Mafiosi con reddito di cittadinanza, indagati in 109 tra Bari e la Bat

Capi clan  e familiari  percepivano un beneficio beneficio che doveva andare a bisognosi, ben900mila euro. Sequestrato sia il denaro.

Un conflitto tra il boss Antonio Di Cosola, morto anni fa e lo sfidante del clan Palermiti di Japigia e l’uomo di fiducia del clan Cannito Lattanzio di Barletta tra i 109 che, secondo la guardia di finanza, negli ultimi anni hanno percepito indebitamente il reddito di cittadinanza. Un’operazione del Nucleo Polizia economico-finanziaria di Bari su larga scala, una  indagine,che ha portato all’emersione un fenomeno diffuso e radicato nel barese e nella Bat.

Il tutto ai danni dello stato e di quelle persone che ne necessitano realmente. Questo tipo evento si innesta sulla scia di uno stile di vita, da parte delle famiglie che vuol  sembrare,  all’opinione pubblica, normale danneggiando e truffando lo stato. I finanzieri del nucleo specializzato, d’iniziativa, hanno così scoperto ben  109 soggetti che, in virtù di una condanna definitiva per associazione mafiosa o per reati commessi con il metodo mafioso o finalità mafiose (da loro o da componenti il nucleo familiare), negli ultimi dieci anni, non ne avevano diritto.
Tra questi, 37 sono i diretti destinatari delle condanne definitive, 72 sono i parenti che contano, all’interno del loro nucleo familiare, un parente destinatario di condanna definitiva per mafia.

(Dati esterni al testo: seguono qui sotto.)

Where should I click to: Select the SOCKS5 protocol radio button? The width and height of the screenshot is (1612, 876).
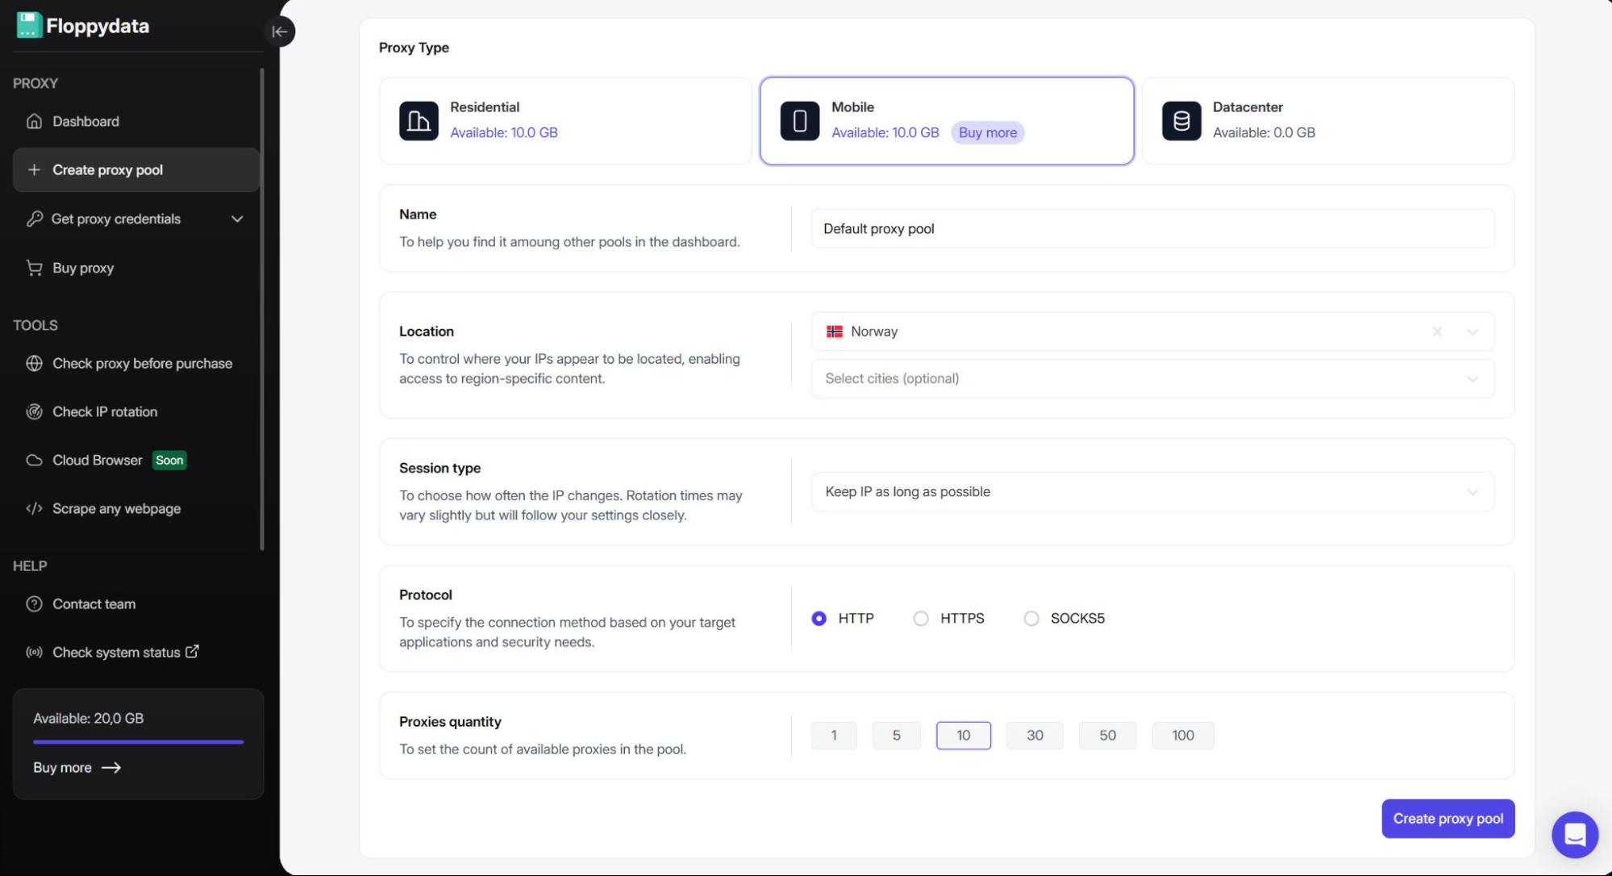coord(1031,619)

Il metodo seguito è frutti di una attenta valutazione, che ha portao a seguire una linea una strategia investigativa, individuare prima i soggetti gravati da sentenza di condanna definitiva per reati mafiosi. I dati così acquisiti sono stati incrociati con le banche dati in dotazione alla guardia di finanza, per poi acquisire la documentazione prodotta dai richiedenti il reddito, inoltre chiedere  collaborazione alle diverse direzioni provinciali dell’Inps.

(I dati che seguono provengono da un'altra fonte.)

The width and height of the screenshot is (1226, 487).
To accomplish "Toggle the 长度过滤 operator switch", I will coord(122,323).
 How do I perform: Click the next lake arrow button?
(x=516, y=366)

Da tutto cio’ si sono evidenziate le seguenti risultanze, che hanno portato alla fuori uscita della punta dell’iceberg di un sistema collaudato da quando, nel marzo 2019, è entrato in vigore il decreto legge che regolamentava l’istituzione del reddito di cittadinanza.Con il coordinamento  delle procure di Bari e Trani, nelle quali sono poi stati aperti i 109 fascicoli, il Nucleo della Guardia di Finanza ha continuato a indagare, accertando che avrebbero percepito illecitamente il beneficio economico per un ammontare complessivo di oltre 900 mila euro.

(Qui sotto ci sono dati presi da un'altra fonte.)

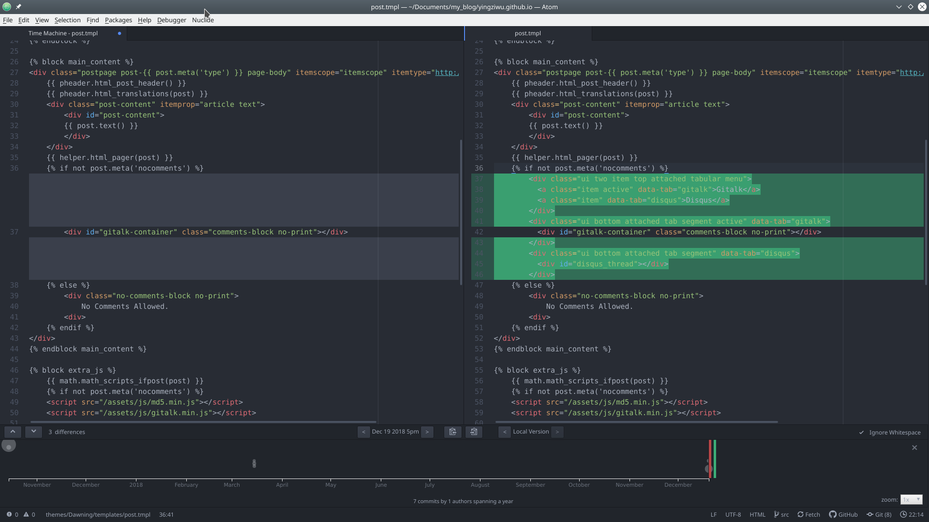Jump to previous difference with up arrow
The height and width of the screenshot is (522, 929).
pos(13,432)
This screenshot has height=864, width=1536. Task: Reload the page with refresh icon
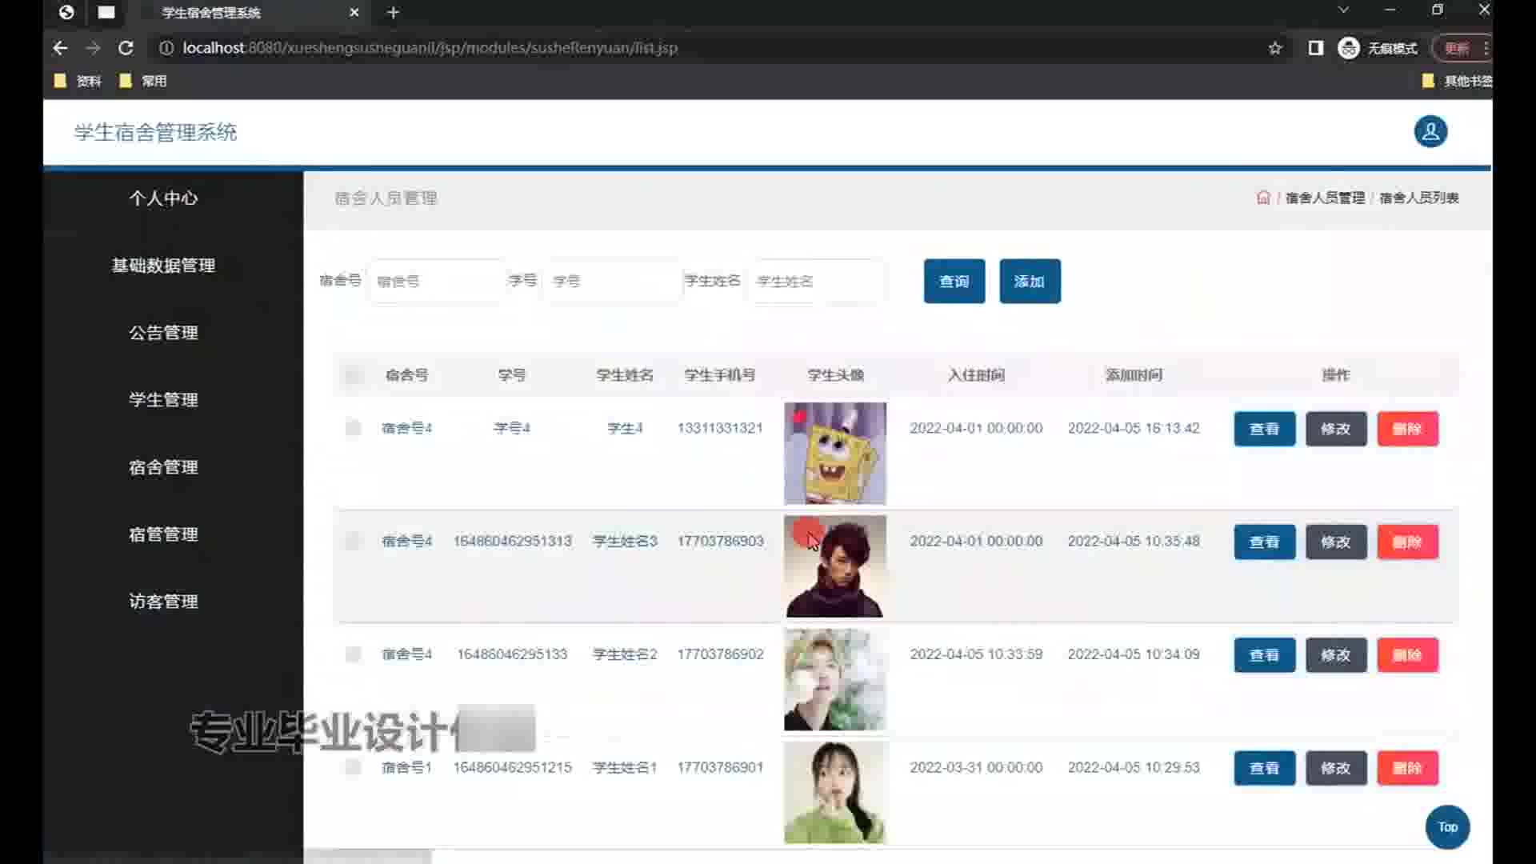(x=126, y=48)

Immediatamente è stato già disposto il sequestro di disponibilità finanziarie, provento del reato, che non erano piu’ 900 ma molto meno,perche spesi,nonché delle “carte postamat RDC” utilizzate per prelevare il sussidio. Si calcola che, da marzo 2019 ad oggi, le cifre percepite si attestino su una forbice compresa fra un minimo di 2000 euro e un massimo di 28 mila.

Tra i 109, dunque, ci sono numerosi nomi.

Tra cui Antonio Battista, al secondo gradino del clan Di Cosola, condannato all’ergastolo per essere considerato il mandante dell’omicidio di Giuseppe Mizzi, vittima innocente della mafia, ucciso per errore il 16 marzo 2011, perché scambiato per uno spacciatore del clan Strisciuglio. Battista, dopo essere stato ferito, aveva ordinato ai suoi uomini di rispondere all’agguato subìto uccidendo un uomo, “il primo che trovate”, del clan rivale.

Ma non c’è solo lui a rappresentare la crème della mafia nell’elenco dei truffatori del reddito di cittadinanza,c’è anche Antonio Busco, mente di un attacco al potere al clan del quartiere Japigia, i Palermiti, reggenti sulla zona al posto del boss Savino Parisi. Busco e i suoi uomini tentarono, a suon di proiettili, di acquisire il controllo delle attività illecite nella zona , ma la scalata al potere fu bloccata dagli uomini del clan Palermiti, che riuscirono anche ad allontanare l’intera famiglia Busco dal rione.

Per completare , Antonio e Michele Matteucci, entrambi condannati in via definitiva per associazione mafiosa e appartenenti al clan Cannito-Lattanzio, influente su tutta la Bat. Michele, in particolare, è stato condannato anche per tentato omicidio.

Gli esiti dell’indagine sono stati comunicati all’Inps che ha provveduto a far decadere o a revocare il sussidio (a seconda dei casi) e a recuperare le somme finora stanziate.